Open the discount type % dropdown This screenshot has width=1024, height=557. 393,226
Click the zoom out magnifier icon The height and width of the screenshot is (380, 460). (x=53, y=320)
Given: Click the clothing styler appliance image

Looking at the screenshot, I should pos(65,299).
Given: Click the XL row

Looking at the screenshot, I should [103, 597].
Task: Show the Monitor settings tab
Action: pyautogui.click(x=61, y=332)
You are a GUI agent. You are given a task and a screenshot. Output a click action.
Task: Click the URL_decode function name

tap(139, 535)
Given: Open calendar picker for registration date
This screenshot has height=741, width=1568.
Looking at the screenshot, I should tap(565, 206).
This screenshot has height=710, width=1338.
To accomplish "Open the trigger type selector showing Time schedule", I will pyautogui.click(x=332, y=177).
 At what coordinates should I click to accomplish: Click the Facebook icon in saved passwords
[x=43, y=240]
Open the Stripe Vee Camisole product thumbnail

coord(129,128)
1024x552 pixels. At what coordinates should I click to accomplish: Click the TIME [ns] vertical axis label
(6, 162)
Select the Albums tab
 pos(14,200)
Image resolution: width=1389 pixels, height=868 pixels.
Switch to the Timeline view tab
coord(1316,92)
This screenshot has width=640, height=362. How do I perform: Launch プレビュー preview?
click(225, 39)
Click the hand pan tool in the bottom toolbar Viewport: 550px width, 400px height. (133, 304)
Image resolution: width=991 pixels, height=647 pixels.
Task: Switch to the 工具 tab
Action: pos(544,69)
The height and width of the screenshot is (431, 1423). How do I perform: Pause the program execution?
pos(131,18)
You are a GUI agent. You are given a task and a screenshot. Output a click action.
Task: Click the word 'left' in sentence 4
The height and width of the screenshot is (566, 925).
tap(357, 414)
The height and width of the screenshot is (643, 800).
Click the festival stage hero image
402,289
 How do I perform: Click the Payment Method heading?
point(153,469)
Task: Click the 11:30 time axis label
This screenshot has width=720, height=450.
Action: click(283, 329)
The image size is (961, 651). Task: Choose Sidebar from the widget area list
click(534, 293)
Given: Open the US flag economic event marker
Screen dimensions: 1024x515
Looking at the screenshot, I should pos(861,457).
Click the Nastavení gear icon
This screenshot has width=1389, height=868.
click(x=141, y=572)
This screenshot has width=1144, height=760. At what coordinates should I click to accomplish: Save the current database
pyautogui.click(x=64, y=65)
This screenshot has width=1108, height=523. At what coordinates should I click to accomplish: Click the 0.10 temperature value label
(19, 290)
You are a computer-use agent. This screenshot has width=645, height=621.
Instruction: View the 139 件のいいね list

◆ ◆ ◆ ◆ ◆ ◆ ◆

Action item: Reproduce without change every line of the entries above, from the one containing "How do I perform: Click" through the last.

Response to this task:
 How do I perform: Click the Payment Method heading?
point(153,469)
Task: Click the 11:30 time axis label
This screenshot has width=720, height=450.
Action: click(283, 329)
The image size is (961, 651). Task: Choose Sidebar from the widget area list
click(534, 293)
Given: Open the US flag economic event marker
Screen dimensions: 1024x515
Looking at the screenshot, I should pos(861,457).
Click the Nastavení gear icon
This screenshot has width=1389, height=868.
click(x=141, y=572)
This screenshot has width=1144, height=760. At what coordinates should I click to accomplish: Save the current database
pyautogui.click(x=64, y=65)
This screenshot has width=1108, height=523. At what coordinates should I click to accomplish: Click the 0.10 temperature value label
(19, 290)
You are a computer-use agent. This screenshot has width=645, height=621.
Instruction: View the 139 件のいいね list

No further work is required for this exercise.